El coronel me recibió con su bata de guata, bajo la que llevaba el traje. No se sorprendió al verme.

—¿Cómo estás, muchacho? —me dijo haciéndome un gesto para que pasara—. Te estaba esperando.     

—¿A mí? ¿Usted?

        —Sí, por supuesto. El señor White me escribió y me dijo que antes o después vendrías a verme. Al parecer te conoce muy bien.

        —No se apellida White, sino Blanco.

        —Lo sé, pero para mí siempre seguirá siendo Arthur White.

        —Por lo que veo ha recibido noticias de él. Yo, por el contrario, no sé nada —le dije sin disimular mi decepción.

        —He utilizado mis influencias. En realidad fui yo quien me puse en contacto con él. El señor White te tiene en gran estima.

        —Yo no estoy tan seguro.

—¿Te apetece una copita de orujo? —me dijo el coronel para aliviar la tensión.

        —Nunca bebo antes de las doce —le contesté repitiendo una frase que le había oído varias veces a Arthur White.

        Nos sentamos el uno junto al otro en los dos sillones orejeros que había frente a la chimenea. Durante un rato contemplamos el fuego en silencio. Después, saqué la carta que había escrito para la señora Severina y se la entregué.

        —Esto es para usted.

        El coronel Santoni la cogió y leyó el arranque.

        —Extraordinario. Tienes una gran facilidad para describir los sentimientos de los demás.

        —No son de los demás, son míos.

        El coronel leyó la carta de cabo a rabo y luego me miró muy serio.

        —Gracias, muchacho.

        —No tiene que dármelas: es mi trabajo. Coronel… —dije sin pensarlo.

        —Dime.

        —Quiero pedirle un favor.

        —Si está en mi mano, cuenta con ello.

        —Me gustaría visitar al señor White en la cárcel.

        El coronel Santoni permaneció un rato en silencio, con la mirada pendiente del fuego.

        —De acuerdo —dijo al cabo de un rato—. Veré lo que puedo hacer.

        Me costó mucho trabajo convencer a mis padres para que me permitieran ir la prisión provincial, pero finalmente cedieron.
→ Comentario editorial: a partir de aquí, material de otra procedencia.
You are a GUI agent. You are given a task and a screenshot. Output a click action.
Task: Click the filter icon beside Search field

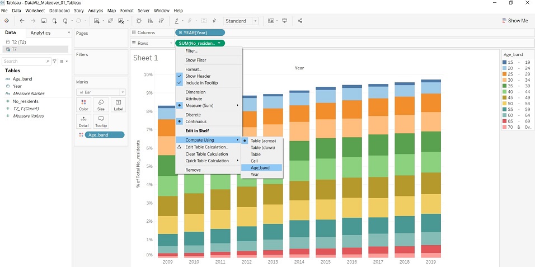coord(54,61)
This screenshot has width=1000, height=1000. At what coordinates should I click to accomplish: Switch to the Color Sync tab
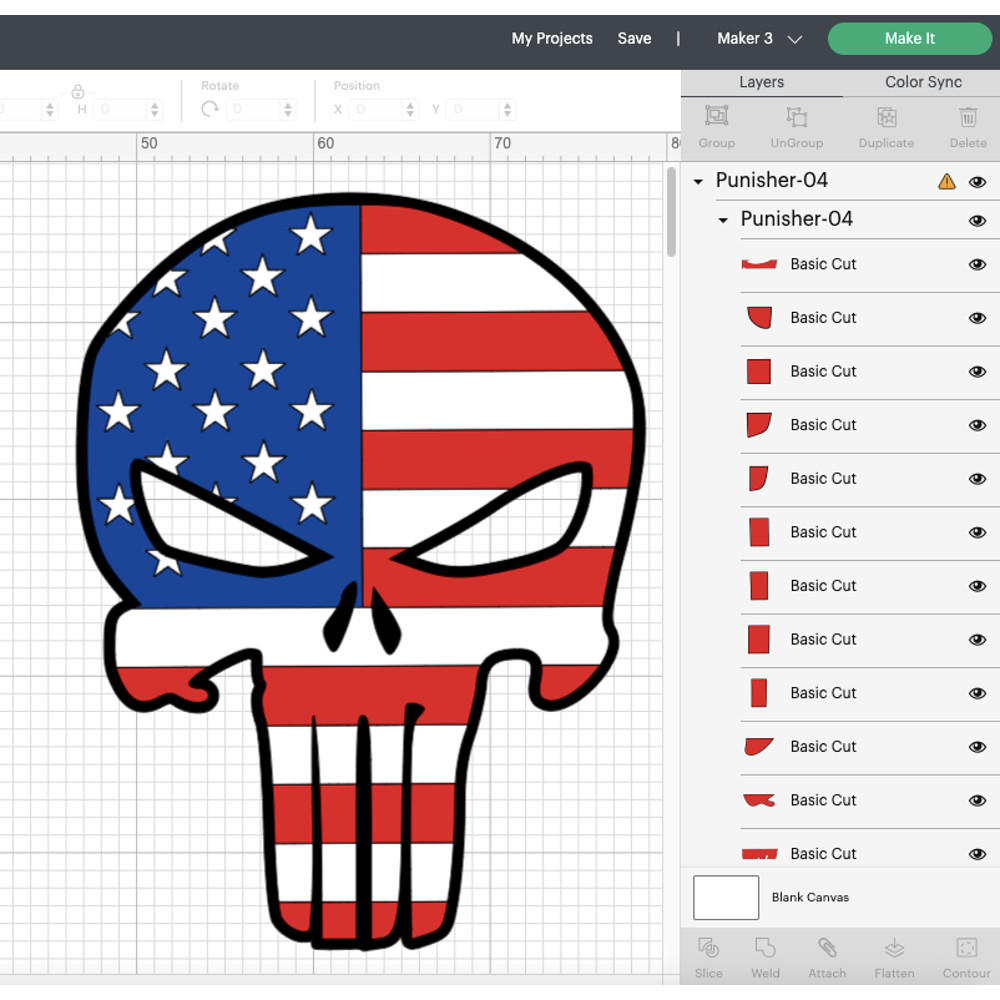point(921,82)
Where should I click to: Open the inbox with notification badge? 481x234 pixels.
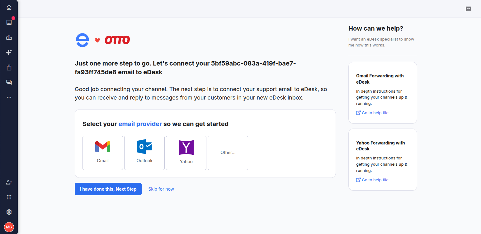[9, 22]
El coronel Santoni concertó una cita y un sábado de febrero tomamos la Alsina en dirección a Murcia.

        Después de muchos trámites, esperas y papeleos, por fin puede ver al detective y estar frente a frente. No me cabía duda de que el señor White se sentía incómodo en mi presencia. Sin duda, estaba avergonzado.

        —Lo siento, muchacho, te he decepcionado.

        —Sí, pero eso no es lo más importante.

        —¿Qué es entonces lo más importante?

        —Me mintió.

        —Sí, no voy a negarte que…

        —Me dijo que había sido policía en San Francisco.

        —Tienes razón, eso es mentira…

        —También me dijo que había sido detective privado en Nueva York.

        —También tienes razón, eso es mentira, pero…

        —Eso es lo más importante. Que fuera usted un estafador no me habría importado.

        Arturo Blanco no supo qué decir. Me miró desolado.

        —Tienes motivos para pensar así —me dijo—. Todo lo que me digas me lo tengo merecido. Pero quiero que sepas una cosa: yo nunca pretendí hacerte daño.

        Ahora era yo el que no sabía qué decir. Nos lo dijimos todo con la mirada. Durante el resto de nuestro encuentro hablamos poco. El señor Blanco me preguntó por la gente: por Perico el de Radibán, por el Pera, el señor Miguel de los Faroles. Nuestro tiempo terminó. Un funcionario me dijo que tenía que marcharme. Arturo Blanco me tendió la mano y yo se la estreché.

        —Mucha suerte, jefe.

        —Gracias, muchacho.

        Antes de levantarme, me retuvo por el brazo.

        —Espera, muchacho. No me has dicho cómo te llamas.

        —Luis.

        —Luis —repitió muy despacio—. Yo conocí a un Luis en Filadelfia. Era vigilante del parquin de la universidad y le gustaba apostar al boxeo. ¿No te lo he contado nunca?

        —Creo que no, jefe.

        —Es una pena, porque ya no me queda tiempo para hacerlo.